He thinks of that strain of Dutch—or is it Japanese?—roses, the ones that start as ink-purple buds but unfurl into soft jade stars.
“I got locked out on my balcony,” she explains. Her voice is a flutter, the wind from a fan. “So I climbed into yours.” With one glance, she takes in Will’s notebooks and pencils and remarks, “You must work hard.”
He stammers. “But what were you doing out?”
“The night was just so nice, you know? Sometimes I do that, get out of the shower and let the air dry me.” In a flash, he pictures her damp and stirring in the faint, June cool. “Pretty silly, I guess. But the night air, my skin, it’s so … well …”
He nods. It is, in fact, a dishonest nod; the idea of the night air in summer makes him retch. But on her, the night air seems so clean.
“So the window went bang with the wind and now I’m locked out.”
“So I saw your light and wondered whether I could use you to get back into the hall. I’m your neighbor, by the way. Hi.”
“Sure, sure. But, I mean, surely, you don’t have your keys …”
“Oh, no, that’s not a problem.” She smiles at him, astonishingly. “I never lock my door.”
He goes to the door and sheepishly undoes his own three bolts, feeling very much the fussy old man who locks himself away from imaginary danger.

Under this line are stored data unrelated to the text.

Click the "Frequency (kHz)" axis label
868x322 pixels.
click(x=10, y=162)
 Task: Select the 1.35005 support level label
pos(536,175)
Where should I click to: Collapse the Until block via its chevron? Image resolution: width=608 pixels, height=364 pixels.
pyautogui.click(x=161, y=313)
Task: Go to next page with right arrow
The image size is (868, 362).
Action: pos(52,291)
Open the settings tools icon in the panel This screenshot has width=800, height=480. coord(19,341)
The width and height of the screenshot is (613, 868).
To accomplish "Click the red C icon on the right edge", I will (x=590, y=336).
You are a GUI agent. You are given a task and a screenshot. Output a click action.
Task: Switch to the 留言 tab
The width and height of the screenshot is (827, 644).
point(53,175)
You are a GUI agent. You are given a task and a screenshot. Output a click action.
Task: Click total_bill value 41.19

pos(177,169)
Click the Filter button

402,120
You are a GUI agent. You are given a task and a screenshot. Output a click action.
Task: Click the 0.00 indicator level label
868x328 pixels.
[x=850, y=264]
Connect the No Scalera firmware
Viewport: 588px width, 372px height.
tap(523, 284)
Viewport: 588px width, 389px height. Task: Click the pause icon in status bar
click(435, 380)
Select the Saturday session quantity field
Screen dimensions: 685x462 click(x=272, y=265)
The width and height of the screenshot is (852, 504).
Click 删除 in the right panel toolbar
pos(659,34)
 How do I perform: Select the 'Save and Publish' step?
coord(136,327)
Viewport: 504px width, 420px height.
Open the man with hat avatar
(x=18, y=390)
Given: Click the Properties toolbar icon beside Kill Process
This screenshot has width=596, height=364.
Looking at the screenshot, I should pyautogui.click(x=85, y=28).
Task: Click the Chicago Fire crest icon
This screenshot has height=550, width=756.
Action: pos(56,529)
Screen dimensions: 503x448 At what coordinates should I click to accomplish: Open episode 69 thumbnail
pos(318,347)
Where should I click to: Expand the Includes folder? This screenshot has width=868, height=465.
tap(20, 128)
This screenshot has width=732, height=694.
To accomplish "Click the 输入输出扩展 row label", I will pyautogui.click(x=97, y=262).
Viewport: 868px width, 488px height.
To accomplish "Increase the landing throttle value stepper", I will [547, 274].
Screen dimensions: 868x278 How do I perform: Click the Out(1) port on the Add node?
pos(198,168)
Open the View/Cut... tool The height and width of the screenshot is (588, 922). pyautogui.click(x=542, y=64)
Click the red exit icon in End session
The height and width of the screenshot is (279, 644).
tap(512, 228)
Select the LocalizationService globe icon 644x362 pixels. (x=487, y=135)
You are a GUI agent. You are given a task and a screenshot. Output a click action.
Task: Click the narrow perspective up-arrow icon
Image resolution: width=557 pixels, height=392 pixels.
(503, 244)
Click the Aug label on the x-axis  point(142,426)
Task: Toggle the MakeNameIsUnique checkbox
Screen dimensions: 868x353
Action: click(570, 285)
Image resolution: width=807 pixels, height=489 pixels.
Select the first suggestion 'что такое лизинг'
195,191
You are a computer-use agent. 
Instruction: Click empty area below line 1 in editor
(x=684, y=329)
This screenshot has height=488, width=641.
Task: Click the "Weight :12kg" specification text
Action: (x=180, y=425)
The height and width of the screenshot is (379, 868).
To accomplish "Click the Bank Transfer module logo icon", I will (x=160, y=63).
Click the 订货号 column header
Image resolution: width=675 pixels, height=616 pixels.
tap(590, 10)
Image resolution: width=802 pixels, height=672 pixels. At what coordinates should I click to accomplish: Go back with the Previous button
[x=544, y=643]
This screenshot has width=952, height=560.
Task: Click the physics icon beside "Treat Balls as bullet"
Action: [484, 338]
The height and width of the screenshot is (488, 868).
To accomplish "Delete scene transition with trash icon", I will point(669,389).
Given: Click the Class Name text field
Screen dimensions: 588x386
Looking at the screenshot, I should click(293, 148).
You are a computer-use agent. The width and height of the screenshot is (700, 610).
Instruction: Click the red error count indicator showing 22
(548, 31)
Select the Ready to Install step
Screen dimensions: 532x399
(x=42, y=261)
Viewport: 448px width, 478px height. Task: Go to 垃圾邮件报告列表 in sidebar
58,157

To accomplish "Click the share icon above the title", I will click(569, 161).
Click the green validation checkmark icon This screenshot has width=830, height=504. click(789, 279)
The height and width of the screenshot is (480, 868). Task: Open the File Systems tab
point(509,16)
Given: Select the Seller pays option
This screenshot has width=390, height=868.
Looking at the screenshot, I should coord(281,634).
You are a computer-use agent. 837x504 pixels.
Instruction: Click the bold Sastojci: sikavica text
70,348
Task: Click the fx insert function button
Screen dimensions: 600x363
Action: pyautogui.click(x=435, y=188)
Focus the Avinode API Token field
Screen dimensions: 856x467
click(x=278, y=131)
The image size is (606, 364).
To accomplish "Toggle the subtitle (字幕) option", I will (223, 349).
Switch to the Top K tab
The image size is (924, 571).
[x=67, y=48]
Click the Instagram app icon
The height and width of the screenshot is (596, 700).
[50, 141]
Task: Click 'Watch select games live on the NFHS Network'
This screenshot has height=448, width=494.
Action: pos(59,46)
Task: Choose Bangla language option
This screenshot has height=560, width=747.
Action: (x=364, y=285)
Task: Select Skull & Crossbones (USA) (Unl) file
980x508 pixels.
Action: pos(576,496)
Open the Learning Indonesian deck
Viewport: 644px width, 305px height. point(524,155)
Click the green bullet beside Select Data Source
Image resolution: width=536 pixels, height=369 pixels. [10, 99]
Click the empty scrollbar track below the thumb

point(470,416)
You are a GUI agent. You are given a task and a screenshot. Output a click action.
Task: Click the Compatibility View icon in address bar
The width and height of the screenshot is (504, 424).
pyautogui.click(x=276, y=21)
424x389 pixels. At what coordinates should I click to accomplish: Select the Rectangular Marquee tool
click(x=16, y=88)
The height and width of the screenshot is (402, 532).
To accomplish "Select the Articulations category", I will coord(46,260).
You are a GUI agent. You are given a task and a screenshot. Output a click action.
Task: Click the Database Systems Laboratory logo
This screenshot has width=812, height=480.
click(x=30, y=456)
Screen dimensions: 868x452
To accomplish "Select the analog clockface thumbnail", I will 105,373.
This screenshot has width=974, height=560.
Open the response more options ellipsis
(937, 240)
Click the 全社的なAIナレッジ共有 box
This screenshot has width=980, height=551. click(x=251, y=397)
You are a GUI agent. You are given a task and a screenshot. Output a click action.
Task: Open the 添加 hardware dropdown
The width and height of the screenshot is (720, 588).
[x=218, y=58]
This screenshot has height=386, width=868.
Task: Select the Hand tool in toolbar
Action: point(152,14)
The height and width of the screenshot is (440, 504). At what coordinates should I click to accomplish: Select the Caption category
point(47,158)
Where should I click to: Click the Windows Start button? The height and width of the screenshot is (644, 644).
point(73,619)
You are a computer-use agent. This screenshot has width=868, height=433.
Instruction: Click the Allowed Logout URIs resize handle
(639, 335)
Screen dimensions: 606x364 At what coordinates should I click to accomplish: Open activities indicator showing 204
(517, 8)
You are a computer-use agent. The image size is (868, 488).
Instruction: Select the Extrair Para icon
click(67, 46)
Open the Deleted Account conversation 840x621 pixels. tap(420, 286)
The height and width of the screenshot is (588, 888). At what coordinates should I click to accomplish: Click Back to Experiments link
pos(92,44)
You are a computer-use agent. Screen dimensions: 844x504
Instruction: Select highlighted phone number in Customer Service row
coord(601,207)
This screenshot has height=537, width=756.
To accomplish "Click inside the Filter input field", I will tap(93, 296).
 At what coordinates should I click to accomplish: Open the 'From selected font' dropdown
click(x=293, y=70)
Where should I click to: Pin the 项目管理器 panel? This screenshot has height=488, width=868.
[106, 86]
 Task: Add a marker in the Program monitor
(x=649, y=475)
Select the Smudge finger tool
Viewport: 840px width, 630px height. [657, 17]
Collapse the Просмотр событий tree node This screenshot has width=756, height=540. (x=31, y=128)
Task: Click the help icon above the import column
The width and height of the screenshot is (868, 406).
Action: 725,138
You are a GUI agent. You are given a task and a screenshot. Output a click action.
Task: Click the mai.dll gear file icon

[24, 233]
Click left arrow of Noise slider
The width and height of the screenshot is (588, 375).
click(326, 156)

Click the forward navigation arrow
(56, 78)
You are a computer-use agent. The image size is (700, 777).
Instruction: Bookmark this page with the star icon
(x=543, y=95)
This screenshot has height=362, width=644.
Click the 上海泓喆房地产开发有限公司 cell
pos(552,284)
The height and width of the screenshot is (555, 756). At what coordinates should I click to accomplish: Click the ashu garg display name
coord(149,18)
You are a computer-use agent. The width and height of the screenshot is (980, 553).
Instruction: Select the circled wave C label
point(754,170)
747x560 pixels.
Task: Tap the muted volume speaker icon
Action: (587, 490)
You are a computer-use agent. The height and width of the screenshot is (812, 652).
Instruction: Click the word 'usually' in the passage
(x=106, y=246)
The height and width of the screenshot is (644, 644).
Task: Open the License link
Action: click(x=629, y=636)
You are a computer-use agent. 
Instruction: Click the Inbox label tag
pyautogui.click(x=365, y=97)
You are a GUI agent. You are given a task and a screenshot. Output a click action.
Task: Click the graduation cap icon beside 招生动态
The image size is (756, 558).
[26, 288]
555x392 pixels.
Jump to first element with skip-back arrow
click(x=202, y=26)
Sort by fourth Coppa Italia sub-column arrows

“Look,” he says and shuts the door. “You can’t go. I mean … what an introduction! You have to stay and have a drink.”
She gestures at herself. “Like this?”
He tries to look nonchalant. “Sure, why not? You were fine going out like that, weren’t you?”
She pauses. “Okay. What do you have?”
Another embarrassment. He hasn’t entertained in so long. There is some beer in the fridge, and some cider. And an empty bottle of vermouth, and a crusted-over bottle of schnapps.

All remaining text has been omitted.